His education took place mostly in parochial schools, then in Jesuit high schools, a Benedictine University, the Pontifical Institute of Mediaeval Studies, and the University of Toronto. During his childhood and adolescence, he experienced the usual Catholic sequence of First Confession, First Communion, and Confirmation, and he was an altar server for several years.
His work life after University included some adjunct teaching at Fordham University and New York University, and working for Xerox Corporation.
During his college years at St. John’s University in Minnesota, he became a Benedictine Oblate at St John’s Abbey. Earlier he had known of the daily round of the canonical hours, but here he experienced them while praying with the monastic community, and that daily round, including the weekly reading of the Psalter, has remained with him as the norm of prayer, even if he has not always managed to put it into practice.
While he was doing research for his doctorate, he spent time in Sicily, where he attended a Byzantine-rite church not far from where he was staying (the Liturgy there was in Greek). After his return from Italy, he found a local Byzantine-rite Catholic parish, where he became a cantor.
After several years and upon a challenge from an Orthodox friend, he approached the pastor at St. Mary’s Orthodox Church in Stamford, Connecticut, where then Bishop JOB (of blessed memory) received him into the Church by Chrismation on September 17, 1983, with the name Benedict.

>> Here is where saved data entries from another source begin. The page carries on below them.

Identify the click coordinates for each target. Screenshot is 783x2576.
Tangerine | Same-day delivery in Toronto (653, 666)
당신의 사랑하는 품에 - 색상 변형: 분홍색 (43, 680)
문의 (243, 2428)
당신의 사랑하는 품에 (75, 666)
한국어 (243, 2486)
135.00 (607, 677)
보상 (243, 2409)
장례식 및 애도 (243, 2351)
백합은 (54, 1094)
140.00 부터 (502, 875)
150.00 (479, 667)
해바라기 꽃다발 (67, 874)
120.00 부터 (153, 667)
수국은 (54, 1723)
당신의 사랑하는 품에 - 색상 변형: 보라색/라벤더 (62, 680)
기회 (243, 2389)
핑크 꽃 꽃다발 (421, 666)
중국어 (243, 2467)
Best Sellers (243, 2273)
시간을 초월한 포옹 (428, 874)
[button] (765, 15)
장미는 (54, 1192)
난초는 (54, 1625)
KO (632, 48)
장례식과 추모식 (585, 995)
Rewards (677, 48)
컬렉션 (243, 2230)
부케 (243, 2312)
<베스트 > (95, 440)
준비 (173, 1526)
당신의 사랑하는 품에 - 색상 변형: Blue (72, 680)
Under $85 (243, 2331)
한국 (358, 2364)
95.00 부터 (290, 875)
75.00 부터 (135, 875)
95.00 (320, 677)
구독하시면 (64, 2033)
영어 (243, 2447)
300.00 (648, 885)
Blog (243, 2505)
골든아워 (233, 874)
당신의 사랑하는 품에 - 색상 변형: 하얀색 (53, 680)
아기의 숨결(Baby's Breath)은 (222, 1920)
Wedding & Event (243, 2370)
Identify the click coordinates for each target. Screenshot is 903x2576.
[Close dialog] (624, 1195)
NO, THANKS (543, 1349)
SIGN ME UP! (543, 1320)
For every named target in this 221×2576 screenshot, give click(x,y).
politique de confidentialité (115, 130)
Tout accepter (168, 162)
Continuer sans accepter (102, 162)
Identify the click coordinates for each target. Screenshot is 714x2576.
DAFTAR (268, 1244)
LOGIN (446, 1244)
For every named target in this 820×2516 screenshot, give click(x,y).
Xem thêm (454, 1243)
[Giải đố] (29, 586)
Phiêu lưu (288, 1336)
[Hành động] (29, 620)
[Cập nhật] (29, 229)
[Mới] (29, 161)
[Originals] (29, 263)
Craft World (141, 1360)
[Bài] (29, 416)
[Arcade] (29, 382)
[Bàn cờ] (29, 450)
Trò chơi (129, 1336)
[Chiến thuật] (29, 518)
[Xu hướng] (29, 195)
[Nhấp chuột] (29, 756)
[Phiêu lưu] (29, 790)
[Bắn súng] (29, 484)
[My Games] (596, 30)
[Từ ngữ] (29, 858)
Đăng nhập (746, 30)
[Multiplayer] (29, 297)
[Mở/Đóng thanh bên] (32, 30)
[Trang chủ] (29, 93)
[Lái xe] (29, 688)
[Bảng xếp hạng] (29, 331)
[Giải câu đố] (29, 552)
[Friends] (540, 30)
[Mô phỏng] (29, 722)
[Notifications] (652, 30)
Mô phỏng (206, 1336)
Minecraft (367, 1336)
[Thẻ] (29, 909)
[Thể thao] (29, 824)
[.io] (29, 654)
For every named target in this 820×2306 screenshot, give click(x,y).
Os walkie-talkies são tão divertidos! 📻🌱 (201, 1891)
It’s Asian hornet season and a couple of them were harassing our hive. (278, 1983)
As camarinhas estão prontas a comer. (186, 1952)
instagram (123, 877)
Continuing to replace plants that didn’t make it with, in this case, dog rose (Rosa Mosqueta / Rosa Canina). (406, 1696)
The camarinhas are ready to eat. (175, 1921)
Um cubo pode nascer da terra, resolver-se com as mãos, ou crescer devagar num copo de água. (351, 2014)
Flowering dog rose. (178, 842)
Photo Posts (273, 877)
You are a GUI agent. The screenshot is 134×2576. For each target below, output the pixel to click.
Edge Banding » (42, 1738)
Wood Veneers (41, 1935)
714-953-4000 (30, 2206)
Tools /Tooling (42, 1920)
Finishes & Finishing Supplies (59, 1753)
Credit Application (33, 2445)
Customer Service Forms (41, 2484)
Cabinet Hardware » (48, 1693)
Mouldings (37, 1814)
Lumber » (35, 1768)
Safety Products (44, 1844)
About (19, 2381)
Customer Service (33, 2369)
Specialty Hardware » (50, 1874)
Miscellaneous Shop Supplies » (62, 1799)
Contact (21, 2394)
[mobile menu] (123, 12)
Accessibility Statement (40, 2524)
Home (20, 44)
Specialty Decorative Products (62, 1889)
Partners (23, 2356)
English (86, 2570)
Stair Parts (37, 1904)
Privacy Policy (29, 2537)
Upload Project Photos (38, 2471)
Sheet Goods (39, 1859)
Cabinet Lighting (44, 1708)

Call to Ministry: Thoughts of the priesthood had been with him since early childhood, but he heeded his parents’ advice to finish college first. Not long after he became Orthodox, he mentioned seminary studies to his pastor, who replied, with a chuckle, that he should “let the chrism dry.” Some years later, after his retirement from Xerox, it occurred to him that perhaps it was time to test whether he really had a vocation to the priesthood. He applied to St. Vladimir’s Seminary and was accepted. In due course, he was ordained to the diaconate (2009) and the priesthood (March 14, 2010, St. Benedict’s day).
Thoughts on Ministry: Ministry in the Church means largely renouncing one’s own will to serve the Church. In the first seven years of Bishop Benedict’s priesthood, that meant working at St. Vladimir’s Seminary Press, occasionally teaching courses at the Seminary, and serving there and as a supply priest in various parishes. From August 2014 until late 2023, it meant serving as priest in charge of a tiny mission in North Carolina, while continuing to work as an editor for St. Vladimir’s Seminary Press, and now it means serving as Bishop of Hartford and New England.